▶ **Requirements**
Swap "icon" for "button" in everything from the line containing "You are a computer-use agent. The" down to the end of the data, and change nothing else. Leave the pictures out of your answer.
-- start --
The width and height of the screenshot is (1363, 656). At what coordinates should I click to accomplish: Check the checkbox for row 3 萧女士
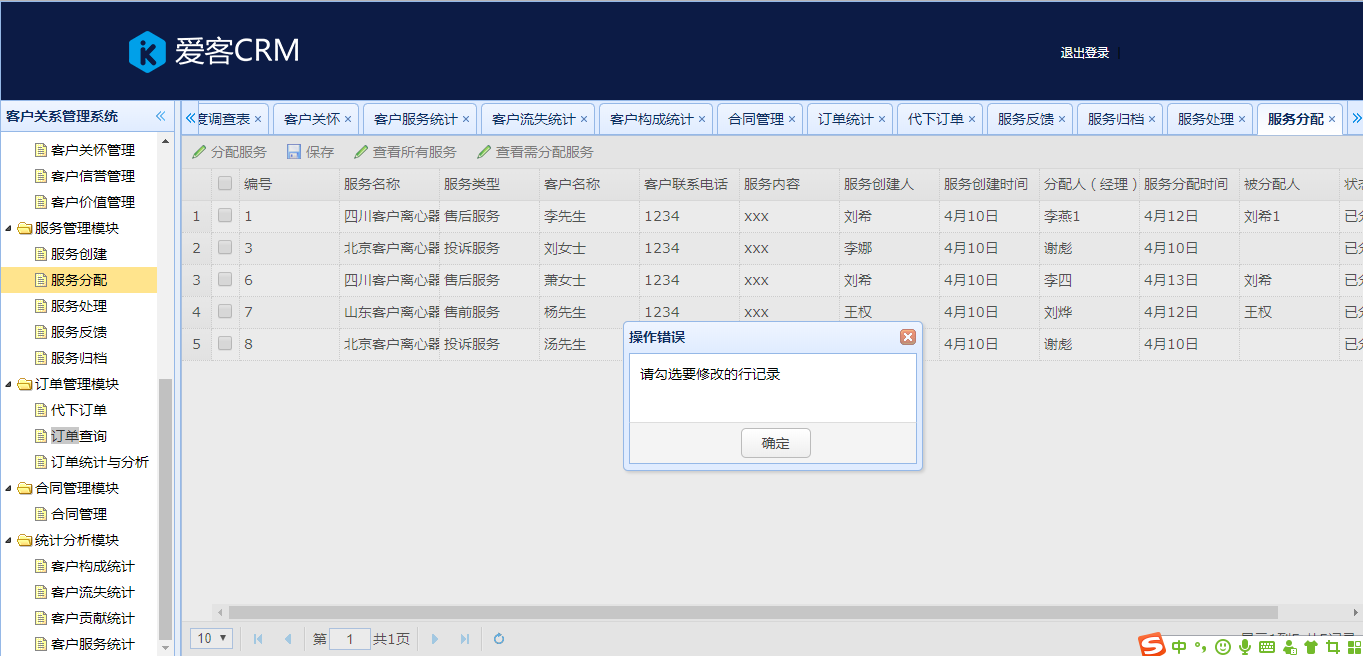[x=225, y=280]
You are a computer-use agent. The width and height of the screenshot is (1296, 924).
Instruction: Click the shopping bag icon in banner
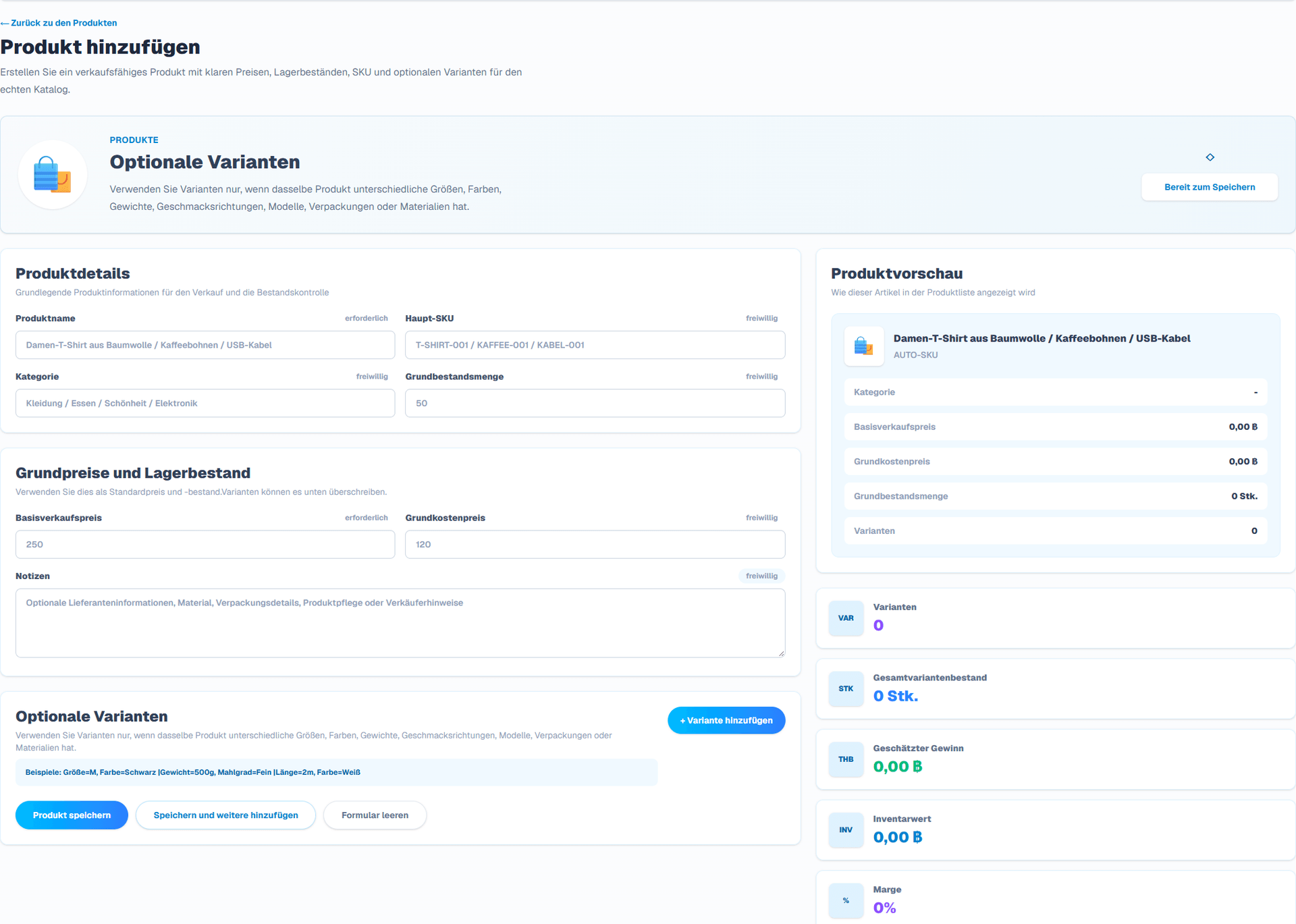pyautogui.click(x=53, y=175)
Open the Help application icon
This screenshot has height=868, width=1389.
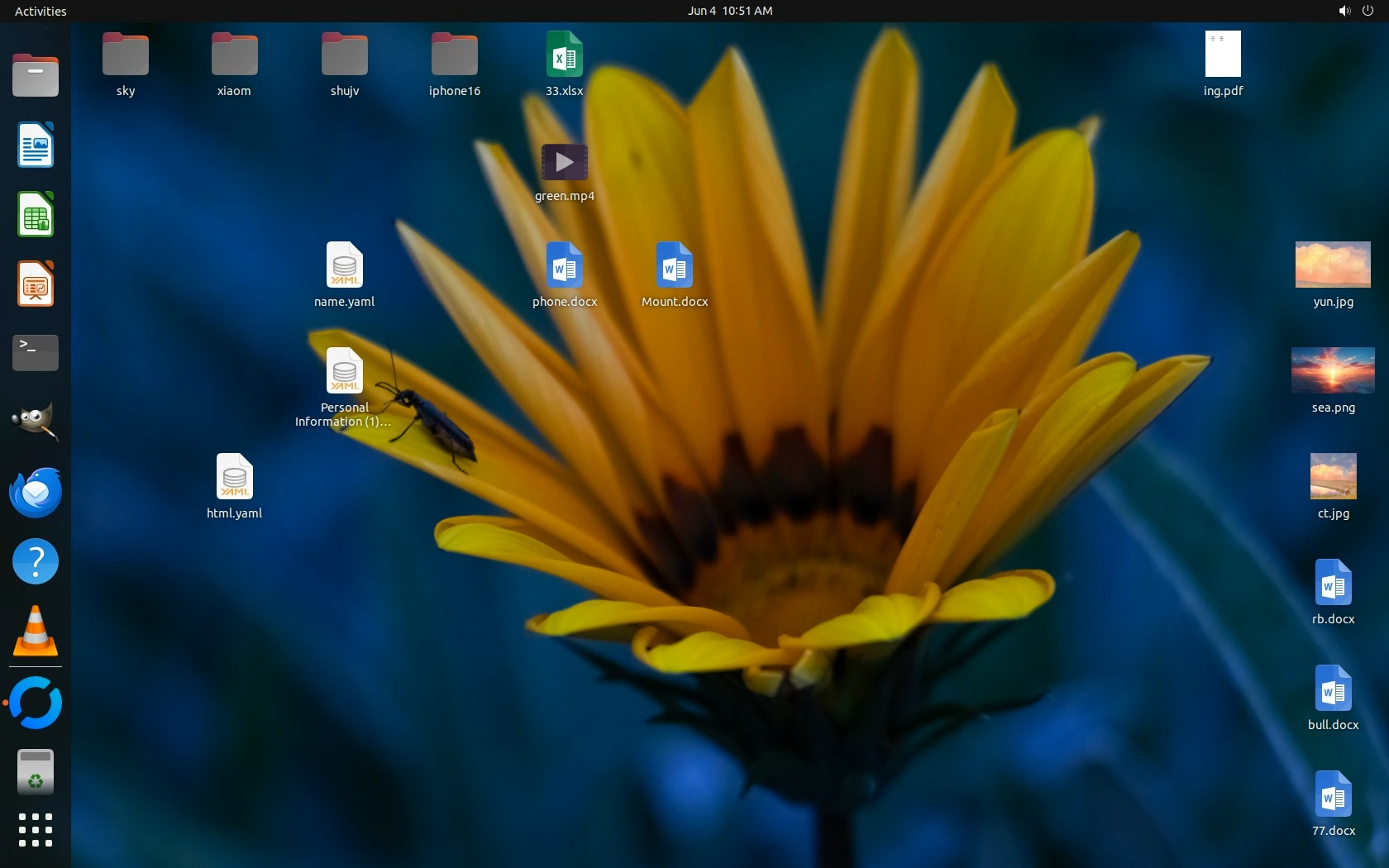tap(36, 562)
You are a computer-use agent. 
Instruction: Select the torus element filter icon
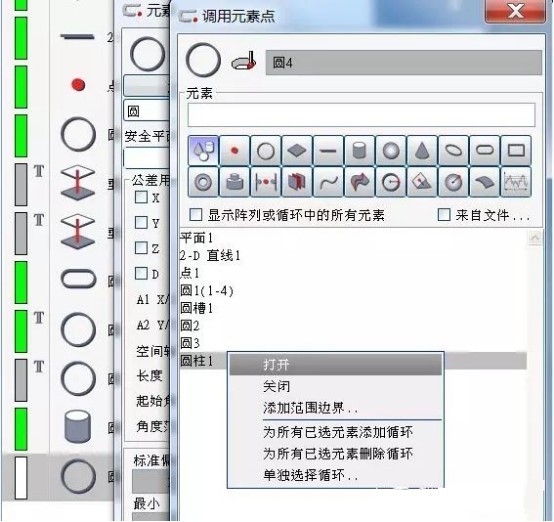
-- end --
▶ **Solution to the problem**
You are a computer-use agent. The width and height of the screenshot is (1296, 924).
Instruction: Click the shopping bag button in banner
pyautogui.click(x=53, y=175)
Open the Help application button
This screenshot has height=868, width=1389.
tap(36, 562)
You are a computer-use agent. 
Instruction: Select the torus element filter button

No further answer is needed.